### PROVIDED DATA ###
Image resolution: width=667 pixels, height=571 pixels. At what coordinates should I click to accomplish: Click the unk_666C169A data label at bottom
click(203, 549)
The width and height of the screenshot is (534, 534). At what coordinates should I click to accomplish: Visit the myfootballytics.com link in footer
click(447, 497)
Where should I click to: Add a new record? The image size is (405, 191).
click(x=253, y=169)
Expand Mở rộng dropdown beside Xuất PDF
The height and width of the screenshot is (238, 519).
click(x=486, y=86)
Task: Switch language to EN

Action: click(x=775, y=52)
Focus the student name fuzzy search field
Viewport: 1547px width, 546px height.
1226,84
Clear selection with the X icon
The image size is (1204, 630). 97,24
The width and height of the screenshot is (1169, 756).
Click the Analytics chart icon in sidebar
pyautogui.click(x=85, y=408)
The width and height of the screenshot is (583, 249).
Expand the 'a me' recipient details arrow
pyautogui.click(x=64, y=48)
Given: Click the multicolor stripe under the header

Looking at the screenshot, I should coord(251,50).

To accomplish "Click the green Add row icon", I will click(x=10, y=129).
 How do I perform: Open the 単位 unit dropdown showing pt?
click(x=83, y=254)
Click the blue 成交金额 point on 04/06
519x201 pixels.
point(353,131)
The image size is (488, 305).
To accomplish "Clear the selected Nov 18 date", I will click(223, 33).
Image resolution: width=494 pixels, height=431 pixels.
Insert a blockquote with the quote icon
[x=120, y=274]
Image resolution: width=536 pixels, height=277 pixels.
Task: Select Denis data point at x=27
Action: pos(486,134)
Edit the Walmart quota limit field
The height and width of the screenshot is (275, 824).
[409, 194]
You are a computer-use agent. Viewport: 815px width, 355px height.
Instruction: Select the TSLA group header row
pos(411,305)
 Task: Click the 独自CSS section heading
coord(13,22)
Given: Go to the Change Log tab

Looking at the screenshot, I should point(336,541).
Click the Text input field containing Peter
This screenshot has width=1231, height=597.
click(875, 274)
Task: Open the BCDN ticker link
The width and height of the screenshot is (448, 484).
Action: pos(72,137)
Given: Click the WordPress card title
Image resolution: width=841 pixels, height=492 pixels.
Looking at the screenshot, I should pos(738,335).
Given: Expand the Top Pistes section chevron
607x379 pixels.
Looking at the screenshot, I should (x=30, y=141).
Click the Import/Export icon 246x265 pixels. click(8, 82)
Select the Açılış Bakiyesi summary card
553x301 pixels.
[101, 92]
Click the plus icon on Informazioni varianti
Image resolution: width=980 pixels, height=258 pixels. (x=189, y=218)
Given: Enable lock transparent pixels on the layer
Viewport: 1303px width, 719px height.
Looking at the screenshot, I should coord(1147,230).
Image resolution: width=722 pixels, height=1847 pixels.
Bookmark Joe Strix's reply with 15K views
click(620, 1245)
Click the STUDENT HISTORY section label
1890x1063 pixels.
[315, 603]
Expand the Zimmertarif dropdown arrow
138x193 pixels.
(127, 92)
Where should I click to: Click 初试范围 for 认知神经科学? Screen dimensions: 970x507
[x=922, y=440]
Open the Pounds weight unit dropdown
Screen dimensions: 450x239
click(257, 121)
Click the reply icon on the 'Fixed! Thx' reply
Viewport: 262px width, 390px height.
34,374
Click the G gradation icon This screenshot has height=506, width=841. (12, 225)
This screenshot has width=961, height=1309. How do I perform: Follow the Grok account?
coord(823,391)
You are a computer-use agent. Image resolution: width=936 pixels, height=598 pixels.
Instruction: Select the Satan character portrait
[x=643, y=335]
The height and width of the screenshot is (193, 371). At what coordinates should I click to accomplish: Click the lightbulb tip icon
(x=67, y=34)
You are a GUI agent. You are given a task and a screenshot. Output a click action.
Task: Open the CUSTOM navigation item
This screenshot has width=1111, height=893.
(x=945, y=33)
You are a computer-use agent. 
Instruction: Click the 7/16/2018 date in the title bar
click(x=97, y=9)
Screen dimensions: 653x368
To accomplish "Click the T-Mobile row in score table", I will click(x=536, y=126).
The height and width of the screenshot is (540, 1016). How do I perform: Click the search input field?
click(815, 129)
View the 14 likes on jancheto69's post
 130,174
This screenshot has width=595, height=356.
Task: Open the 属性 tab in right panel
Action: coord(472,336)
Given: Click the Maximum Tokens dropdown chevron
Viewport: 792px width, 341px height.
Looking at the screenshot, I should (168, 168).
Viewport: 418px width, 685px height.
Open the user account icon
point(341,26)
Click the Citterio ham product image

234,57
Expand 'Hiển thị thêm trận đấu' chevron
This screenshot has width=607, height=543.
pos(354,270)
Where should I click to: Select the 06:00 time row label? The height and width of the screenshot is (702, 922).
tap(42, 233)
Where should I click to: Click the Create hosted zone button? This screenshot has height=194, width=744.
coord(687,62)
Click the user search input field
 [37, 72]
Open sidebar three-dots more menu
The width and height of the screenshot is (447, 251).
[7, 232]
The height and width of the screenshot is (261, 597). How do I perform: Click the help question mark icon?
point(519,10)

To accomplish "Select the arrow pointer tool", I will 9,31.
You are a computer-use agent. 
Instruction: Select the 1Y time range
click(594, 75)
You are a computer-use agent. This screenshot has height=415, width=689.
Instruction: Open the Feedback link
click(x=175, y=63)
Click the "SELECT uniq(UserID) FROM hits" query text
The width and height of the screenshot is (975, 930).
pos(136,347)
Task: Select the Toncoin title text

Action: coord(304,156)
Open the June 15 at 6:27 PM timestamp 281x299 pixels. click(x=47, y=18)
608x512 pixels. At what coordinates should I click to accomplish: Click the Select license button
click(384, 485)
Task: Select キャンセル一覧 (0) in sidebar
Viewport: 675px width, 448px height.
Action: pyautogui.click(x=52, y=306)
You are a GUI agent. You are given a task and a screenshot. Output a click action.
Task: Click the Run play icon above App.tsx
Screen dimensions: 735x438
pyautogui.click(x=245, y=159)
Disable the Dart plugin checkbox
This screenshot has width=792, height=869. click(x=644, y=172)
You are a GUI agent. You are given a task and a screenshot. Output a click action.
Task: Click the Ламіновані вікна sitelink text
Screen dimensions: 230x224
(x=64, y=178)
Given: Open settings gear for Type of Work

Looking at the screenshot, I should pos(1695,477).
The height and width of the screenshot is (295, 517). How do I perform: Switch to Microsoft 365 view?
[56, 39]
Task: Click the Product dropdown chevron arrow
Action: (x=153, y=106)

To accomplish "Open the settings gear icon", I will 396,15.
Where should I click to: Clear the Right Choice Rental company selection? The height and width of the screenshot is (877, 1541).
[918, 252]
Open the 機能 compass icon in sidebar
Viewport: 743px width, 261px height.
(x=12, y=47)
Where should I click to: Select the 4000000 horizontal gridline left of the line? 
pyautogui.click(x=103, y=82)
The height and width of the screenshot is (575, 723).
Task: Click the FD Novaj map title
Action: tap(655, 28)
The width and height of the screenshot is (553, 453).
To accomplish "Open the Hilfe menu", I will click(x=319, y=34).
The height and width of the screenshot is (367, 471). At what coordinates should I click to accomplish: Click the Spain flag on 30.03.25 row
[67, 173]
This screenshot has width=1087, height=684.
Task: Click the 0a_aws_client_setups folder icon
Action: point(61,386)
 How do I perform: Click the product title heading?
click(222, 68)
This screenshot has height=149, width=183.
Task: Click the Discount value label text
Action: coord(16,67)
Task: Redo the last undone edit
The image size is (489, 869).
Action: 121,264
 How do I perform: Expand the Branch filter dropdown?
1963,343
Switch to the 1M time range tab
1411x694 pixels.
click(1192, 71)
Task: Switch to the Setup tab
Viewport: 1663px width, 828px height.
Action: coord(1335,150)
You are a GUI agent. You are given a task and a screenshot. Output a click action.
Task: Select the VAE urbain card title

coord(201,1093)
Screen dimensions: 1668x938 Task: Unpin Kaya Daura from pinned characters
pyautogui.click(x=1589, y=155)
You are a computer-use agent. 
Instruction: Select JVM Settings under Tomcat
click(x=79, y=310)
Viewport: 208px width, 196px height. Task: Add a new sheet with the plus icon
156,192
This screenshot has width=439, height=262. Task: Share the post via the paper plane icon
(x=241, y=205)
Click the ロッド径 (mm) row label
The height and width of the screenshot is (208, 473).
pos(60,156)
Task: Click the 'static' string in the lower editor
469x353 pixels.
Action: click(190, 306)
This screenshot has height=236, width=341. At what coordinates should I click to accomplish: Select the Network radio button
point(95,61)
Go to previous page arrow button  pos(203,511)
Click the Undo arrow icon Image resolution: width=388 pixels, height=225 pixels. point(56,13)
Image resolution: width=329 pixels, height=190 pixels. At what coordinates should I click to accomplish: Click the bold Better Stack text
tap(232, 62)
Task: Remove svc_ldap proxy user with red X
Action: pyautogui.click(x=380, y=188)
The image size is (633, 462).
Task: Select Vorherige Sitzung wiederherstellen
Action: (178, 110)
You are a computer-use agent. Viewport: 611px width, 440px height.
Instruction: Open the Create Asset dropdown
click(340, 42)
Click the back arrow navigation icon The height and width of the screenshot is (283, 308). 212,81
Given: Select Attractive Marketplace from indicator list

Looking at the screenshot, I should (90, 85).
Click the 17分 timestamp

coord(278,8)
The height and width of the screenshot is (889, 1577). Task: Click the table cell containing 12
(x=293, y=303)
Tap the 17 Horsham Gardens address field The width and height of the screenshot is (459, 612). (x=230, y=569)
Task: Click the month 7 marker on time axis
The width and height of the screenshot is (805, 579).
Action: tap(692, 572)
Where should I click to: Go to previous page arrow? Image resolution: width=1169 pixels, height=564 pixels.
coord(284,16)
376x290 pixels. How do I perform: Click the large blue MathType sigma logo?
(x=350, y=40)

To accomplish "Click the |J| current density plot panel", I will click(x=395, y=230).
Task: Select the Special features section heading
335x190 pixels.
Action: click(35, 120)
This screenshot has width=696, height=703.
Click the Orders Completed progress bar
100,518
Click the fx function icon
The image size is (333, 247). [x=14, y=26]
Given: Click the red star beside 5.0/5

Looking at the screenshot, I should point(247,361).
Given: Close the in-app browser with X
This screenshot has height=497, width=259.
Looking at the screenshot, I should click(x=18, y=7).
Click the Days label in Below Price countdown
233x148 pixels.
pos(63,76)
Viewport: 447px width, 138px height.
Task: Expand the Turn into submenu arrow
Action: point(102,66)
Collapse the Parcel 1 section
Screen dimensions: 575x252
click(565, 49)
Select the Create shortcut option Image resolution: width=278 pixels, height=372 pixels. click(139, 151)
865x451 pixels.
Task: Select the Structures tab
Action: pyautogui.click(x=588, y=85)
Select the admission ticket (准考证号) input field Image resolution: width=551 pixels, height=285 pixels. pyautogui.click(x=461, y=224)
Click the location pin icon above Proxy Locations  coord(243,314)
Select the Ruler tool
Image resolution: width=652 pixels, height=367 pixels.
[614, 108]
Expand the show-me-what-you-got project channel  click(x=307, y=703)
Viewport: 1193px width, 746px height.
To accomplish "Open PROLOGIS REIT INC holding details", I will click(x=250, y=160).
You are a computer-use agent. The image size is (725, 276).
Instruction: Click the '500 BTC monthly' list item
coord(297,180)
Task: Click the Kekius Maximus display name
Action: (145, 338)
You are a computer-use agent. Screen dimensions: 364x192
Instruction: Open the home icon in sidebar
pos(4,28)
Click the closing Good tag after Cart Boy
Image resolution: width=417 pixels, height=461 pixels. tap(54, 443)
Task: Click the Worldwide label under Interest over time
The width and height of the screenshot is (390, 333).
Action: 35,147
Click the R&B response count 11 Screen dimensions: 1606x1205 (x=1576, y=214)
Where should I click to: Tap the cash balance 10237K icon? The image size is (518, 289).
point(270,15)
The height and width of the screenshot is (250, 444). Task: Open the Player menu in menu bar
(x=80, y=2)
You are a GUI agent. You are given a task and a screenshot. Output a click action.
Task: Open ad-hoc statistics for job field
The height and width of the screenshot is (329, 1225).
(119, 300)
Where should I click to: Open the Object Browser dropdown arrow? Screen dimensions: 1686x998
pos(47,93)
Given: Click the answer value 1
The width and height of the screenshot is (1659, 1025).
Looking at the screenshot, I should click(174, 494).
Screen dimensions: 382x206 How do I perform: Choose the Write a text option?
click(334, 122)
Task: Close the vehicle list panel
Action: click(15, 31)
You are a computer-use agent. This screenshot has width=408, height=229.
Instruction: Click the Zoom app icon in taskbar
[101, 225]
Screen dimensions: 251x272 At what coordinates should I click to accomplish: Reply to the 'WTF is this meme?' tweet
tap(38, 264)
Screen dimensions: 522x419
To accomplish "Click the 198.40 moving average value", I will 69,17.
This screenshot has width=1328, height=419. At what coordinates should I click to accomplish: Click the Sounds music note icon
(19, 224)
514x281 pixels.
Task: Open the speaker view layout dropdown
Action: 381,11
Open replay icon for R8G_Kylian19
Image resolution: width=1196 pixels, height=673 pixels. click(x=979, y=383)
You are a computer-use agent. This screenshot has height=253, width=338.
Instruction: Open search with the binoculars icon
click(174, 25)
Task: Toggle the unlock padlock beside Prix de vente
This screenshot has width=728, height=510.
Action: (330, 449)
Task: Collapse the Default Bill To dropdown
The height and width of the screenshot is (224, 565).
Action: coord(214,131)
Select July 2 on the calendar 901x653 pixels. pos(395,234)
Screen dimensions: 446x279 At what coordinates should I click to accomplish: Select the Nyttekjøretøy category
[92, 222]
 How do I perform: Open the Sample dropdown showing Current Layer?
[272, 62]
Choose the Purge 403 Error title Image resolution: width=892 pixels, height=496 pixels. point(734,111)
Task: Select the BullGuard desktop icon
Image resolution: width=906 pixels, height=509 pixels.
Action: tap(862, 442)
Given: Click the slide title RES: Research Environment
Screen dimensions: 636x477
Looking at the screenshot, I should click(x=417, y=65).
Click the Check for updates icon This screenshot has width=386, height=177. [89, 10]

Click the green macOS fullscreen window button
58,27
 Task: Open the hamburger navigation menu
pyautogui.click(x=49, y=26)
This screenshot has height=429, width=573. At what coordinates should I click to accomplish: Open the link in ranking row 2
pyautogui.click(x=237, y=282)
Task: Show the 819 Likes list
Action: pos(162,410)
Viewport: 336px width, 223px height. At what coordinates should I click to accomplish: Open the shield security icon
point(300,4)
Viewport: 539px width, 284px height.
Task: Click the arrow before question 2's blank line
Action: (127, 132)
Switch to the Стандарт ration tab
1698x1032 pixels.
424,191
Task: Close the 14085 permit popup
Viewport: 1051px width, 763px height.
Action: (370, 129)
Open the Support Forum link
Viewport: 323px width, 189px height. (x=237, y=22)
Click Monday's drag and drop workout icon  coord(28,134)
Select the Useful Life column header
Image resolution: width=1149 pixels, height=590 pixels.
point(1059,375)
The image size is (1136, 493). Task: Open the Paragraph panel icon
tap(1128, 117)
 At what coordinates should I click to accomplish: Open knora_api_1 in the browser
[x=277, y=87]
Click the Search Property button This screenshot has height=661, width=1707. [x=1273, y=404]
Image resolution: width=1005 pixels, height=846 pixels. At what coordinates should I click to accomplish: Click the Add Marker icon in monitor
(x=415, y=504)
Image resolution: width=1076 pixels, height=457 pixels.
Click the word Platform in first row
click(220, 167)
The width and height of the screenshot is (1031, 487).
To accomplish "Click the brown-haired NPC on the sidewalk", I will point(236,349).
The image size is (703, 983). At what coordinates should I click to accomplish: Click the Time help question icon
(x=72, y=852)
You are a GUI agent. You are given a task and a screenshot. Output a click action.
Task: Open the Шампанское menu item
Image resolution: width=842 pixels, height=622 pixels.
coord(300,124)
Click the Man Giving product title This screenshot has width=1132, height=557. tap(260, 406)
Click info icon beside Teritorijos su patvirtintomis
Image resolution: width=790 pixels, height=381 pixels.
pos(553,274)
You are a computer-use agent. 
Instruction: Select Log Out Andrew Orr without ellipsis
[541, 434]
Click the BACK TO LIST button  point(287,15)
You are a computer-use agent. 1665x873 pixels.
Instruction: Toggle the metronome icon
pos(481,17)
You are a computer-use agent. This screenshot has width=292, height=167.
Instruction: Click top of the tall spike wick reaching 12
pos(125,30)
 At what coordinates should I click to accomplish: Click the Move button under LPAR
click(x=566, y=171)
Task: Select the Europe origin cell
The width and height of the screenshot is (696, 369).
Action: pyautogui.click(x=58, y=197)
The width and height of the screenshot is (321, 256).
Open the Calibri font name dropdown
###
*EXERCISE OBJECTIVE*
From the entries above, give again exactly the lines running from the line with "The width and height of the screenshot is (583, 249)." to the line with "Click the Text input field containing Peter"; include both of those lines.

*THE COMPLETED TASK*
The width and height of the screenshot is (583, 249).
Expand the 'a me' recipient details arrow
pyautogui.click(x=64, y=48)
Given: Click the multicolor stripe under the header

Looking at the screenshot, I should coord(251,50).

To accomplish "Click the green Add row icon", I will click(x=10, y=129).
 How do I perform: Open the 単位 unit dropdown showing pt?
click(x=83, y=254)
Click the blue 成交金额 point on 04/06
519x201 pixels.
point(353,131)
The image size is (488, 305).
To accomplish "Clear the selected Nov 18 date", I will click(223, 33).
Image resolution: width=494 pixels, height=431 pixels.
Insert a blockquote with the quote icon
[x=120, y=274]
Image resolution: width=536 pixels, height=277 pixels.
Task: Select Denis data point at x=27
Action: pos(486,134)
Edit the Walmart quota limit field
The height and width of the screenshot is (275, 824).
[409, 194]
You are a computer-use agent. Viewport: 815px width, 355px height.
Instruction: Select the TSLA group header row
pos(411,305)
 Task: Click the 独自CSS section heading
coord(13,22)
Given: Go to the Change Log tab

Looking at the screenshot, I should point(336,541).
Click the Text input field containing Peter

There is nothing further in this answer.